Explicilty, you write:
Assume $1-\sqrt{-5}$ is reducible, then there must exist $a,b \in \mathbb{Z}[\sqrt{-5}]$ so that $N(1-\sqrt{-5})=N(a)N(b) \Rightarrow N(a)=N(b)= \pm (1-\sqrt{-5})$
First: the use of $\Rightarrow$ is incorrect. What you have written is that there exist $a$ and $b$ in $\mathbb{Z}[\sqrt{-5}]$ for which the following statement holds:
If $N(1-\sqrt{-5}) = N(a)N(b)$, then $N(a)=N(b) = \pm (1-\sqrt{-5})$.
What you actually wanted to write was that
If there exist $a,b\in\mathbb{Z}[\sqrt{-5}]$ such that $N(1-\sqrt{-5}) = N(a)N(b)$, then $N(a)=N(b)=\pm(1-\sqrt{-5})$.
What's the difference? The first statement will be true if you can find an $a$ and a $b$ for which $N(1-\sqrt{-5})$ is not equal to $N(a)N(b)$! It will be true that the implication holds, because the antecedent will be false. So, exhibiting $a=7$ and $b=10578432$ makes the statement you wrote true. However, they are irrelevant towards the second statement (and towards establishing what you want to establish, namely, that no such $a$ and $b$ exist).
Second: this is incorrect. What you want to assume is that there exist $a$ and $b$ such that $1-\sqrt{-5} = ab$, and neither $a$ nor $b$ are units; you do not simply want to assume that the product of the norms of $a$ and $b$ equals the norm of $1-\sqrt{-5}$.
Third: Even so, you conclusion is nonsense. The norm of any element of $\mathbb{Z}[\sqrt{-5}]$ must be an integer. What you want to conclude is that $N(a)N(b) = N(1-\sqrt{-5}) = 6$, and then get a contradiction. The norm cannot equal $\pm(1-\sqrt{-5})$.
It's also nonsense to say "since $1-\sqrt{-5}$ is not a quadratic remainder modulo $5$". It's not even a remainder modulo $5$, because it's not an integer!
The argument about $2$ not being prime is likewise incorrect in its use of the norm, which quickly reduces to nonsense symbols being strewn around:
But with $a,b \in \mathbb{Z}[\sqrt{-5}]$ it immediately follows that for :
$(1\pm\sqrt{-5})= 2(a+b\sqrt{-5})$ $2b = \pm 1$. So 2 is not a prime in $\mathbb{Z}[\sqrt{-5}]$.
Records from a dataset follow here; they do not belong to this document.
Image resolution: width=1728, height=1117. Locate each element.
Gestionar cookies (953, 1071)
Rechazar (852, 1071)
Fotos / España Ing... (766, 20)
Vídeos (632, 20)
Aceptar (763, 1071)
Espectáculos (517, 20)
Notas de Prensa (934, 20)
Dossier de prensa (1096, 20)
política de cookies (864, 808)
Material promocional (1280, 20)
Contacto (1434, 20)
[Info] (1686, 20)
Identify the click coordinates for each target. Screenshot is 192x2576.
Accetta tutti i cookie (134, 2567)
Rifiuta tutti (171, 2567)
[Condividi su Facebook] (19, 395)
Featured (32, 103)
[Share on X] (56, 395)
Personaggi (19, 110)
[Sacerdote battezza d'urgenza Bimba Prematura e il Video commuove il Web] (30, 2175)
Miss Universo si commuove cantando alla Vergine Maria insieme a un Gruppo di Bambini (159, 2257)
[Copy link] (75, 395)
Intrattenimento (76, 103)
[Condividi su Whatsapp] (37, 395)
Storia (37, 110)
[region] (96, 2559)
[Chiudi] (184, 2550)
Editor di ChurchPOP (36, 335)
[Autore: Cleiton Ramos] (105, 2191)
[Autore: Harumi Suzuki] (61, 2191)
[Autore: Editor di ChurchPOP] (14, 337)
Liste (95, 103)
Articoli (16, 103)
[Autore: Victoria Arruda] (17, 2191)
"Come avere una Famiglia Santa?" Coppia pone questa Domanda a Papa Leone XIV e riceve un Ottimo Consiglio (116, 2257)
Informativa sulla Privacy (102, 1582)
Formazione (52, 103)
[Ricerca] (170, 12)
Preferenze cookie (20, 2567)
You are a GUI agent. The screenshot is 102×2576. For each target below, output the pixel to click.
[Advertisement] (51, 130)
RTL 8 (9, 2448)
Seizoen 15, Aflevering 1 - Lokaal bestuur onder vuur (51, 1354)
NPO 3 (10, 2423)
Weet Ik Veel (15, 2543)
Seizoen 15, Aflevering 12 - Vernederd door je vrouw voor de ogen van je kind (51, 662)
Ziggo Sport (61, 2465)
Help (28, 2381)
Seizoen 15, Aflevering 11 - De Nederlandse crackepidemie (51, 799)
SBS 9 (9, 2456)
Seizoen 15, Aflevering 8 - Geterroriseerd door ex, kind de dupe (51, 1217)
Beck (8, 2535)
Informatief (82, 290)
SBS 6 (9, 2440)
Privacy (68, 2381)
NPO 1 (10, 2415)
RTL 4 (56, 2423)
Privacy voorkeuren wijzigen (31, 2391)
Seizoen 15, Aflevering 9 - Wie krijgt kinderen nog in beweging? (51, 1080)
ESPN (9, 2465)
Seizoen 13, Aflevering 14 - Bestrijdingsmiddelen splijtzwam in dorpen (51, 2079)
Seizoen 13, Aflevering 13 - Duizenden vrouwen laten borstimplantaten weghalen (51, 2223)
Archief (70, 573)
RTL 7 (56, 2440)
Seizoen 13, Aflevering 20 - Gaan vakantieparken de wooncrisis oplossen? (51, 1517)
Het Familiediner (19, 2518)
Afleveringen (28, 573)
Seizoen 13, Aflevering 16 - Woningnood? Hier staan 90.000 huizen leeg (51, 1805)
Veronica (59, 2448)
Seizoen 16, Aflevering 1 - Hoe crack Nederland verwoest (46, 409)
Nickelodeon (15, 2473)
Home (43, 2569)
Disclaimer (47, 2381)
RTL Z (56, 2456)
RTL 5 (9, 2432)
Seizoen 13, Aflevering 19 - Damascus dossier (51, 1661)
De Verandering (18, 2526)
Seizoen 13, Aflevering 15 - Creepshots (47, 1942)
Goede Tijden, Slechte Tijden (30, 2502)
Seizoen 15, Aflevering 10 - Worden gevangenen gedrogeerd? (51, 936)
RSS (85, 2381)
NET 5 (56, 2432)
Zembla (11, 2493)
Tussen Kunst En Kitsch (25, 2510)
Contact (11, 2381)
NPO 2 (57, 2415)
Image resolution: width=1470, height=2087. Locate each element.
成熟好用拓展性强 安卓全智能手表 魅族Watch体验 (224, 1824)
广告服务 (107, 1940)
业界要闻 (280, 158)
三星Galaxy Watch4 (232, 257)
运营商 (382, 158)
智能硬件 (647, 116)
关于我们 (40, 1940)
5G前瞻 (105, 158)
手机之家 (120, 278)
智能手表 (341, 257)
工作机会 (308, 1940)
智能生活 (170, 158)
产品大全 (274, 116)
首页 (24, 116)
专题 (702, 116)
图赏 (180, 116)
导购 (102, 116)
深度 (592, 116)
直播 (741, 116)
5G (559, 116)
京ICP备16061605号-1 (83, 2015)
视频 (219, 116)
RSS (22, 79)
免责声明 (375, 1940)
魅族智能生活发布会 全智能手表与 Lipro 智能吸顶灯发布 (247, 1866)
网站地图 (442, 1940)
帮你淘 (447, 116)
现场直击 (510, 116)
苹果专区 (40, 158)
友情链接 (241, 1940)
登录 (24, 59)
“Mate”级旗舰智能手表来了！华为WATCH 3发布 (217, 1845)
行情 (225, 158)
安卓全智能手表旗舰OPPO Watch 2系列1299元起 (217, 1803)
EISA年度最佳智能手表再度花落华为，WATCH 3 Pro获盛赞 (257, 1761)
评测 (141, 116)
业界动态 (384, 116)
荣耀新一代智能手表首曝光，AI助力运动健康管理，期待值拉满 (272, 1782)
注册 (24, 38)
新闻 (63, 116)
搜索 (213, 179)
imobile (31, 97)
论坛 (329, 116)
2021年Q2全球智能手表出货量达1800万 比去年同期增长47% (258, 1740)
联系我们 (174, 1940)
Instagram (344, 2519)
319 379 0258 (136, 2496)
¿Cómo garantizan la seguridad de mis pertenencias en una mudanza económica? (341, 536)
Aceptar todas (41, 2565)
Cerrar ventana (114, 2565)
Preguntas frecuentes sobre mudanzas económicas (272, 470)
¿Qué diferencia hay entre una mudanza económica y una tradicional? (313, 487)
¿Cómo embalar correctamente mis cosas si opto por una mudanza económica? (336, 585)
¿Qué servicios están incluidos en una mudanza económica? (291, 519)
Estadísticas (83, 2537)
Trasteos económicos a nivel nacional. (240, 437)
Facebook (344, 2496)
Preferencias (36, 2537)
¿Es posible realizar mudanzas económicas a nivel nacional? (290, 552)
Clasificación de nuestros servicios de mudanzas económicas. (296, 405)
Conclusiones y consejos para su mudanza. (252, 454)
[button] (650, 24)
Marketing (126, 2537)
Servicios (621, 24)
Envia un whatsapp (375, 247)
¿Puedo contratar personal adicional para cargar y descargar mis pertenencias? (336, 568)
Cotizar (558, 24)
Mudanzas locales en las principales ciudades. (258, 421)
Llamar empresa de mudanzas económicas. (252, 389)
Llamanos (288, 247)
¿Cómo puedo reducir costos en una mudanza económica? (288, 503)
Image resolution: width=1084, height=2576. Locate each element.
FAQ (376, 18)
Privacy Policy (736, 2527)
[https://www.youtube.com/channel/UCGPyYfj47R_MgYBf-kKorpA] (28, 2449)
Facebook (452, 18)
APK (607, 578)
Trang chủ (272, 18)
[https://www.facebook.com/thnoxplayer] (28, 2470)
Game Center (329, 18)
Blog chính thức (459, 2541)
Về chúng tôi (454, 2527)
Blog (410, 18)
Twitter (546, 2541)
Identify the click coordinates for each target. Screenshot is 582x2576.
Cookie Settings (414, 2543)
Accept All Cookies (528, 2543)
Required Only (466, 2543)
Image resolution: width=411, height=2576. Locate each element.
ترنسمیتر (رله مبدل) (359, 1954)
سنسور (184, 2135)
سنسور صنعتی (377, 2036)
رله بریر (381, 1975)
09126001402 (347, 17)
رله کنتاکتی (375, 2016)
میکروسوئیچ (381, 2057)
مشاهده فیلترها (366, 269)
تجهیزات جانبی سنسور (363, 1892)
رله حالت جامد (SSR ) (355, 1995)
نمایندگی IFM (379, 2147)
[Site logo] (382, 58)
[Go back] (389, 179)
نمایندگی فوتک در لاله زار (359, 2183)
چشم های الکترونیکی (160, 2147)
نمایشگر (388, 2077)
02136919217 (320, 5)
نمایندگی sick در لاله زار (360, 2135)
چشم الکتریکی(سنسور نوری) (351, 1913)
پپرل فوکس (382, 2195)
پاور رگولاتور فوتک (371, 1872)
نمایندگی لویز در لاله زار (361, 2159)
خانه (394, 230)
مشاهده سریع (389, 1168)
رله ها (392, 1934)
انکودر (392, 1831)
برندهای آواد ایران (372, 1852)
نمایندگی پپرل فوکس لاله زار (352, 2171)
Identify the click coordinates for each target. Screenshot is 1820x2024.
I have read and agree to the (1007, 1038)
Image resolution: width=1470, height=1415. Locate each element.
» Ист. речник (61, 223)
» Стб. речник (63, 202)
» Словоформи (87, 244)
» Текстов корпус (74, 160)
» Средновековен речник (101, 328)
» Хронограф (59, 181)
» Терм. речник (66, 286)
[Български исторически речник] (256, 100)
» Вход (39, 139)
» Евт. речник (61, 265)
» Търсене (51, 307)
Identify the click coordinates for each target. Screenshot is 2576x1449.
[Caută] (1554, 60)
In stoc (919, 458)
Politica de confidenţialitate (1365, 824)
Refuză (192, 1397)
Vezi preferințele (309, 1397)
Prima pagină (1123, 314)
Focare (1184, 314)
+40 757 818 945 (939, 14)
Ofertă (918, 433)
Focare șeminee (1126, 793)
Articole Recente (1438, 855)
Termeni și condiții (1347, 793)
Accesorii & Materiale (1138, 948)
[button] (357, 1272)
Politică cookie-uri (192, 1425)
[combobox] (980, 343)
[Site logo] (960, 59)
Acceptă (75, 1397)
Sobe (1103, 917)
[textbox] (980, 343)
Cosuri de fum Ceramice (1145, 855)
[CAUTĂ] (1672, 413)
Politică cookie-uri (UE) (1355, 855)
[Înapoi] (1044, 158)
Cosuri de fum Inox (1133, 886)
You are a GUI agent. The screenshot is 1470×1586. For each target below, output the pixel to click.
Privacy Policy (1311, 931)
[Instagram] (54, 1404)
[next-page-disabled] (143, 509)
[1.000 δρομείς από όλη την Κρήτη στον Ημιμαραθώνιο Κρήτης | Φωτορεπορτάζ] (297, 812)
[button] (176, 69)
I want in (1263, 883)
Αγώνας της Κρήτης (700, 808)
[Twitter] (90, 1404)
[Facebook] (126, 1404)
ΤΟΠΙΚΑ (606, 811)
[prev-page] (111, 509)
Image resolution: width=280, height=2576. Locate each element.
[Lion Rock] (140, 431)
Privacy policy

This is nonsensical as written. I suspect you wanted to say something like
But there cannot exist $a,b\in\mathbb{Z}$ (not in $\mathbb{Z}[\sqrt{-5}]$) such that $2(a+b\sqrt{-5}) = 2a+2b\sqrt{-5} = 1-\sqrt{-5}$.
Same issues with the rest of the arguments. They are either terse to the point of nonsense, or contain incorrect or incoherent claims. I strongly urge you to write complete sentences, use words, and don't over rely on symbols. And to read your own arguments with a critical eye after you are done.
Best Answer
To show that $2$ is not prime, observe that $2$ divides $(\sqrt{5}+1)^2$ but $2$ does not divide $\sqrt{5}+1$. Or else we can use $(\sqrt{5}-1)(\sqrt{5}+1)$.
Similarly, we can show that $\sqrt{5}+1$ is not prime. For $(\sqrt{5}+1)(\sqrt{5}-1)=4$. So $\sqrt{5}+1$ divides $(20(2)$, but $\sqrt{5}+1$ does not divide $2$.
To show that $a^2-5b^2$ cannot be equal to $\pm 2$, observe that any square is congruent to $0$, $1$, or $-1$ modulo $5$. Since $a^2-5b^2\equiv a^2\pmod{5}$, we cannot have $a^2-5b^2$ equal to anything congruent to $\pm 2\pmod{5}$. In particular, it cannot be equal to $2$ or $-2$.
Remark: It turns out that this flaw can be fixed. If we consider the numbers of the form $a+b\sqrt{5}$, where $a$ and $b$ are integers, together with numbers of the form $\frac{a+b\sqrt{5}}{2}$, where $a$ and $b$ are odd integers, we get a structure in which every non-unit irreducible is prime.